Plus on est « dans la merde » (grande et très grande précarité), moins on respecte les consignes d’une bonne hygiène de vie, les règles de la courtoisie et de la politesse, les droits de la propriété (occupation des lieux publiques et privés, leur dégradation, petits vols...).
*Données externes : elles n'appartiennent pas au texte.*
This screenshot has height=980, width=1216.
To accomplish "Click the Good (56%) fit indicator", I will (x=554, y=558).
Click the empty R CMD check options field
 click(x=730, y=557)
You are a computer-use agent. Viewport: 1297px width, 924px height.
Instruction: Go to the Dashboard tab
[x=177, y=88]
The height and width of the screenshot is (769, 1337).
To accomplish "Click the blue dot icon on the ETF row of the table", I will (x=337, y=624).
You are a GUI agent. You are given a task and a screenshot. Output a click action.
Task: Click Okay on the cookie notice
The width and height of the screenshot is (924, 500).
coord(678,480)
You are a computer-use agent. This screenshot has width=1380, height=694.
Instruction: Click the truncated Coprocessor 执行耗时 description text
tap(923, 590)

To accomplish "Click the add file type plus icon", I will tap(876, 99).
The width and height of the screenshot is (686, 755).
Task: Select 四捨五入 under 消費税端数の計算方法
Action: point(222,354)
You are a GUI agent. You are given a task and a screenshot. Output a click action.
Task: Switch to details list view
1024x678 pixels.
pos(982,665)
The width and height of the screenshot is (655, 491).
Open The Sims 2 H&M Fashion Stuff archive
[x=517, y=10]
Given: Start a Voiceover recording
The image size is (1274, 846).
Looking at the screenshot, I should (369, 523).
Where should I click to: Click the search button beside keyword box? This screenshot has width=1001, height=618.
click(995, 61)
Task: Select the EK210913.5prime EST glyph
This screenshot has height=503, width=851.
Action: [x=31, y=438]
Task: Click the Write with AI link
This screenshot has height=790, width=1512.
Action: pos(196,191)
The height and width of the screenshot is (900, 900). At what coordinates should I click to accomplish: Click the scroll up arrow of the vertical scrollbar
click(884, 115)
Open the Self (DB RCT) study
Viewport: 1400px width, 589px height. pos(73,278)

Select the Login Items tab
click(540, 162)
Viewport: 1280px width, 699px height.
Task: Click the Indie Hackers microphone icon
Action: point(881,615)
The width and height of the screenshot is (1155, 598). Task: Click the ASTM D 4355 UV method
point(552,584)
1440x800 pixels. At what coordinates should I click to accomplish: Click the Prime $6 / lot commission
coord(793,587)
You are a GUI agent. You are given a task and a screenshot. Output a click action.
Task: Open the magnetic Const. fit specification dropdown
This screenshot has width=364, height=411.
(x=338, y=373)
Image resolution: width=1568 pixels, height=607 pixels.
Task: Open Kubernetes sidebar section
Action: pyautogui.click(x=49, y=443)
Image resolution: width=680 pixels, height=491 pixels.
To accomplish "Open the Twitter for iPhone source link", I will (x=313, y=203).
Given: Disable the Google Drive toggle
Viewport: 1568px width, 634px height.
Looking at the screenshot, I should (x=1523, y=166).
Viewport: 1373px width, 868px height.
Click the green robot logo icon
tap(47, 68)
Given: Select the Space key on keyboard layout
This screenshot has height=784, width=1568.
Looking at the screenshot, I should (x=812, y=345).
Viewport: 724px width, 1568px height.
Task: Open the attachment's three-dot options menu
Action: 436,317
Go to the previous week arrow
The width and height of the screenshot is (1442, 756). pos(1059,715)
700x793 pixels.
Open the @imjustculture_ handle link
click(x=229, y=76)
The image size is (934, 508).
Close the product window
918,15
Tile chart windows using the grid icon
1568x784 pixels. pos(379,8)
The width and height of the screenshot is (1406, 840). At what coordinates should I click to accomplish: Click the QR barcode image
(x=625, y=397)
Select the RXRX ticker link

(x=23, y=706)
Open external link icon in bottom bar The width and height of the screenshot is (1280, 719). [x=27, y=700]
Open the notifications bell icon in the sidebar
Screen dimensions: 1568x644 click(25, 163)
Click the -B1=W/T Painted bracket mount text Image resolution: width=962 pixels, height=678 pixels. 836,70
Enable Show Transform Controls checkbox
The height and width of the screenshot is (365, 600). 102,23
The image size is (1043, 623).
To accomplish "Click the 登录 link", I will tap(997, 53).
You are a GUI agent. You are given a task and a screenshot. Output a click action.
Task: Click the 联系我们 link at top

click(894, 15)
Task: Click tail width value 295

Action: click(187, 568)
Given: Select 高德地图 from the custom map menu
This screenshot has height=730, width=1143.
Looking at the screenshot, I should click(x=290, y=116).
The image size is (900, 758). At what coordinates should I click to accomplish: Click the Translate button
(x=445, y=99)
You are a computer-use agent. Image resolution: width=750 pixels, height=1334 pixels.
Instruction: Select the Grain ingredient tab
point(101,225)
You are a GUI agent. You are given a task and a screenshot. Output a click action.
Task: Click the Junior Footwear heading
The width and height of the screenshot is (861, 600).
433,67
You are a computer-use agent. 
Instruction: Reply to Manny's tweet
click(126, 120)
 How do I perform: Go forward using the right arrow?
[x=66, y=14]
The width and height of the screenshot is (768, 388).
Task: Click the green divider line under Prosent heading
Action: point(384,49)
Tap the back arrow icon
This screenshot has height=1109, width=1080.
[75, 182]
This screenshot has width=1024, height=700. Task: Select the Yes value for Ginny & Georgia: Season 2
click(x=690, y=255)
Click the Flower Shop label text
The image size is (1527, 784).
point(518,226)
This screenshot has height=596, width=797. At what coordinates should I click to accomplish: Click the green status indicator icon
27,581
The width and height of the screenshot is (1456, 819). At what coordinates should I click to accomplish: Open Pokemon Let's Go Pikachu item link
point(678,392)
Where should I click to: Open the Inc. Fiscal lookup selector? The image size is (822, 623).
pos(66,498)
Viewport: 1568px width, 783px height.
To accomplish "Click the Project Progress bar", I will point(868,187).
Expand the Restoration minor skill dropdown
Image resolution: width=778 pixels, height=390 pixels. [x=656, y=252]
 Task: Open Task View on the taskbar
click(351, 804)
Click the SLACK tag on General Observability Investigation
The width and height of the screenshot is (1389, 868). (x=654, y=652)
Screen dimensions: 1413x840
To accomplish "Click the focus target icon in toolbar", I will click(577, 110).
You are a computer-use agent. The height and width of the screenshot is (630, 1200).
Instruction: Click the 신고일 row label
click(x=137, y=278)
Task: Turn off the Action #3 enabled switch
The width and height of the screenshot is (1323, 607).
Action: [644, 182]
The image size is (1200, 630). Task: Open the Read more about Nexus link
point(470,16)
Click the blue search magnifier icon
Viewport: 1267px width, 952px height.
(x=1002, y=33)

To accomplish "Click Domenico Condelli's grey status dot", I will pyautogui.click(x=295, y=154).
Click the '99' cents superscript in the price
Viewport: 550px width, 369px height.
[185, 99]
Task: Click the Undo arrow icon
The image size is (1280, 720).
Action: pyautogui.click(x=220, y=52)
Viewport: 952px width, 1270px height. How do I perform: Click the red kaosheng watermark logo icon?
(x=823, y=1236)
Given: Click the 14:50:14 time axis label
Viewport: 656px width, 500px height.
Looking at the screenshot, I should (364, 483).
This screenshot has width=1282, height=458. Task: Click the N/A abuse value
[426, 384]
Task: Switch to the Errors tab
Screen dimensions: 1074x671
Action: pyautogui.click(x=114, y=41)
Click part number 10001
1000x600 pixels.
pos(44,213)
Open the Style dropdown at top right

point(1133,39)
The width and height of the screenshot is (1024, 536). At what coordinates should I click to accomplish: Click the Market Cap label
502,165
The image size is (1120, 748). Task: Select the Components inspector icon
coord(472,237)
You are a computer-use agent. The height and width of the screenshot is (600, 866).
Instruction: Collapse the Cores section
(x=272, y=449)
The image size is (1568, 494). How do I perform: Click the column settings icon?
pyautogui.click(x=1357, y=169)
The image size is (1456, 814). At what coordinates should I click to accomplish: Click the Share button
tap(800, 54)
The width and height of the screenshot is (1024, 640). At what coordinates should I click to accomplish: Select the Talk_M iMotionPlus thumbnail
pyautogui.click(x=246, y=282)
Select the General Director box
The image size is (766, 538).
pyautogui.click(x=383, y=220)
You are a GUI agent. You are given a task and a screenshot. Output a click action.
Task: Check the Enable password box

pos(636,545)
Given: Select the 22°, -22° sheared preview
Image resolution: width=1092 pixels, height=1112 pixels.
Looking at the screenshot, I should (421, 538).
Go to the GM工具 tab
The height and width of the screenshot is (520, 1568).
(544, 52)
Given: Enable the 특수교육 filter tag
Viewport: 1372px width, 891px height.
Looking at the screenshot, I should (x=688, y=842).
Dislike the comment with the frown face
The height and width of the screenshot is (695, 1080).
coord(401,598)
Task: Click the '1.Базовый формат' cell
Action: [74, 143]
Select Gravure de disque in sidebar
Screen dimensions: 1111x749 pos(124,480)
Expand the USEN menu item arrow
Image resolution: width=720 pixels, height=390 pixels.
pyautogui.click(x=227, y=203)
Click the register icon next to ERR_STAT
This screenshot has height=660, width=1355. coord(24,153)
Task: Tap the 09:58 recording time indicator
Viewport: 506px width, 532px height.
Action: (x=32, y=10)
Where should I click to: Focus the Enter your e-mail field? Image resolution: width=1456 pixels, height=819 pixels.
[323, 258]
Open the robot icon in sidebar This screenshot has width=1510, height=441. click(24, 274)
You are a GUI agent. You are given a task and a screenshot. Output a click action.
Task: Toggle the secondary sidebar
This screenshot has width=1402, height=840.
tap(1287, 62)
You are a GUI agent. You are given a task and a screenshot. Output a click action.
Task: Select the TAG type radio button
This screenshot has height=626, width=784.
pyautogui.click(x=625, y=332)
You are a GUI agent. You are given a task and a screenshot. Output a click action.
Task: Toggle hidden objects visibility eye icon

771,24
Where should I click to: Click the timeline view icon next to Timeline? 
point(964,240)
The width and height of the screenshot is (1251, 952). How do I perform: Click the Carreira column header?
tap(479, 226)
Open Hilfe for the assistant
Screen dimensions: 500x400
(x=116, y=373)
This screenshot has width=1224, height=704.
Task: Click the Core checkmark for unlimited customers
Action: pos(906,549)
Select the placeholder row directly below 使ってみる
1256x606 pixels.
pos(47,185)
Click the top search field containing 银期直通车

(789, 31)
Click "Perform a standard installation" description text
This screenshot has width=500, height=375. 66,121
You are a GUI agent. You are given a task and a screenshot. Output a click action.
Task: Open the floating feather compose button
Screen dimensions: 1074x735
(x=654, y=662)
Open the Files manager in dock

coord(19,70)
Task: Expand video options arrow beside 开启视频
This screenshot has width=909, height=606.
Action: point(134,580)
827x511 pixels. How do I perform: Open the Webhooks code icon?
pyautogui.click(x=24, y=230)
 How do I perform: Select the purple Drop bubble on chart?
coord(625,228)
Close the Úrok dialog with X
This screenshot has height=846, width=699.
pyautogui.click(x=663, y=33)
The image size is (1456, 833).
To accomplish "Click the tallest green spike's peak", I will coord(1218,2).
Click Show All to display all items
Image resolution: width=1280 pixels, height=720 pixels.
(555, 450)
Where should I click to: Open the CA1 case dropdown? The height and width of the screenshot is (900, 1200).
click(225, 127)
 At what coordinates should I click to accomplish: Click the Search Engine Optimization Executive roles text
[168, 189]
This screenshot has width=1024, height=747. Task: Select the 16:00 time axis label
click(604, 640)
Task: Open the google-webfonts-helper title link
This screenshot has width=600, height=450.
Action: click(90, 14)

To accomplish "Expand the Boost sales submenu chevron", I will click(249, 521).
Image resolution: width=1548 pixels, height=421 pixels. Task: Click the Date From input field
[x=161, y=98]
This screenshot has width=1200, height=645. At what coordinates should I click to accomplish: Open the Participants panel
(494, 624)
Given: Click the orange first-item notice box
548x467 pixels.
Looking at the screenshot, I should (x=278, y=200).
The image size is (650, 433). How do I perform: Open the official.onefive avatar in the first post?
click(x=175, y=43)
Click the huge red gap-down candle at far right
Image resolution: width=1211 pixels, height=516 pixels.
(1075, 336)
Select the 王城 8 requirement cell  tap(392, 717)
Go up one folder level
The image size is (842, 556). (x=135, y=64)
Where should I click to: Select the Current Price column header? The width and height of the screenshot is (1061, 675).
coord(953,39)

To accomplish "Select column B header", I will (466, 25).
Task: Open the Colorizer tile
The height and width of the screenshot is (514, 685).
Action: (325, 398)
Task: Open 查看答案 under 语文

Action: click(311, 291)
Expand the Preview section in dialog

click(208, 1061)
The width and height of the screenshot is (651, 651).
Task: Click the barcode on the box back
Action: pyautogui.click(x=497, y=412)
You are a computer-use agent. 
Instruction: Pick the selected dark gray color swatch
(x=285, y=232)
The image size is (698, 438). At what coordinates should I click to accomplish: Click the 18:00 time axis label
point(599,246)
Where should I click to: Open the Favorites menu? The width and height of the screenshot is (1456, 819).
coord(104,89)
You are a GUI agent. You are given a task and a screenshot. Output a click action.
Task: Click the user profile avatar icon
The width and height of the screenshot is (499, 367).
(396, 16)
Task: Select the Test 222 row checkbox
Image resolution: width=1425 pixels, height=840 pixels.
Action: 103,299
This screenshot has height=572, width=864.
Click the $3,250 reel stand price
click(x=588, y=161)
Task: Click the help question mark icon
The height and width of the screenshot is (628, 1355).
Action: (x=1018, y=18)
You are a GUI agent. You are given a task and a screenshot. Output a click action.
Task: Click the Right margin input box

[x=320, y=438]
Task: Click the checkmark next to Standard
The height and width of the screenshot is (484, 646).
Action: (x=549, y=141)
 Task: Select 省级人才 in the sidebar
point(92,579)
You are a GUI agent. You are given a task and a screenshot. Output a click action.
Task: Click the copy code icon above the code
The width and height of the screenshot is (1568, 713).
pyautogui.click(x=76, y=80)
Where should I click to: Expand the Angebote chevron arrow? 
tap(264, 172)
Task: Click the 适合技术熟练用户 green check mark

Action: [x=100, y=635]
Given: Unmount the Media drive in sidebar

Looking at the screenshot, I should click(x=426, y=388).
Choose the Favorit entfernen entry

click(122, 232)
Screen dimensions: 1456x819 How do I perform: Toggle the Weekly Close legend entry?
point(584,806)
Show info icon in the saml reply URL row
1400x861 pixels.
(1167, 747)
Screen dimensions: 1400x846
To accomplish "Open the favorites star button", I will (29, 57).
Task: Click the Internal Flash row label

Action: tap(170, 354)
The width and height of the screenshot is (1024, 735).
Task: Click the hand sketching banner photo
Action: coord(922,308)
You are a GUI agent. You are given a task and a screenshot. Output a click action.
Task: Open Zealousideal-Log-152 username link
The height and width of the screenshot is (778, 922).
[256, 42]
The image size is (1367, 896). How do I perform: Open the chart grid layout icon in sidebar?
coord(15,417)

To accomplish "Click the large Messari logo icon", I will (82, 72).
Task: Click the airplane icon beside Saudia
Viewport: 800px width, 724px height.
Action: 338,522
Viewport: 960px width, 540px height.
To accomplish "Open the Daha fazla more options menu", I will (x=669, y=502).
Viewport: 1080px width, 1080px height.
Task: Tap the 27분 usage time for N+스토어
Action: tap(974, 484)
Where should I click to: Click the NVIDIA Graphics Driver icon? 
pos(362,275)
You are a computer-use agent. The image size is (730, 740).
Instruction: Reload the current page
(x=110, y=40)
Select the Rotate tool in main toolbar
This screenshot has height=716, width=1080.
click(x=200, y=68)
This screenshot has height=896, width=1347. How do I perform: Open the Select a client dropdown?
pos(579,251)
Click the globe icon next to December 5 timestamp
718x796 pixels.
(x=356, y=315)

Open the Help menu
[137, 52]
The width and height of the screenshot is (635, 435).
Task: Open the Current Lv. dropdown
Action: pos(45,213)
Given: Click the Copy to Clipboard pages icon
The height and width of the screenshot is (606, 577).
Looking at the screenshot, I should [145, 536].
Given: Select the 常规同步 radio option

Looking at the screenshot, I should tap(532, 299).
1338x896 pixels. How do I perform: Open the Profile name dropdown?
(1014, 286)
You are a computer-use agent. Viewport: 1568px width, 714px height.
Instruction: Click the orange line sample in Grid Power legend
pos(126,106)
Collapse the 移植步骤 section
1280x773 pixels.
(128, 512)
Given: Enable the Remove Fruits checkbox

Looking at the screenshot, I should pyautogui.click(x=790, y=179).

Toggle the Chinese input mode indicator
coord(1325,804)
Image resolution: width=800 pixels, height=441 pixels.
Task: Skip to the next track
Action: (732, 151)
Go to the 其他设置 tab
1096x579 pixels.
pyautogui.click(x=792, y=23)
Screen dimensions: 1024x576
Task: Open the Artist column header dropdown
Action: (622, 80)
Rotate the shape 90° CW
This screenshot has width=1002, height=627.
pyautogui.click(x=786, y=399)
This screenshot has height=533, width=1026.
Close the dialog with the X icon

Quelques lois empiriques (liste non exhaustive) :

Loi 1 :

Les coûts des mesures contre la grande et très grande précarité (« la merde ») décroisent avec le degré de la chute. Aider un peu un Sans-abri (4ème degré) est beaucoup moins onéreux qu’aider un SDF hébergé (3ème degré), ou encore un VIP (on pense ici à M. Tapie qui a coûté à l’État la bagatelle de quelques centaines de Millions d’Euros. Là, le rapport effet/prix est très mauvais, ça frôle même la contre-productivité).

Loi 2 (aussi connue sous le nom loi « Anti-Kafka ») :

L’efficacité des mesures est proportionnelle à leur simplicité. Au lieu d’investir et d’élaborer des formulaires de plus en plus complets et compliqués (c’est coûteux!), il faudrait aller un peu plus sur le terrain !

Loi 3 :

La raison des mesures est celle de notre humanité. Liberté. Égalité. Fraternité.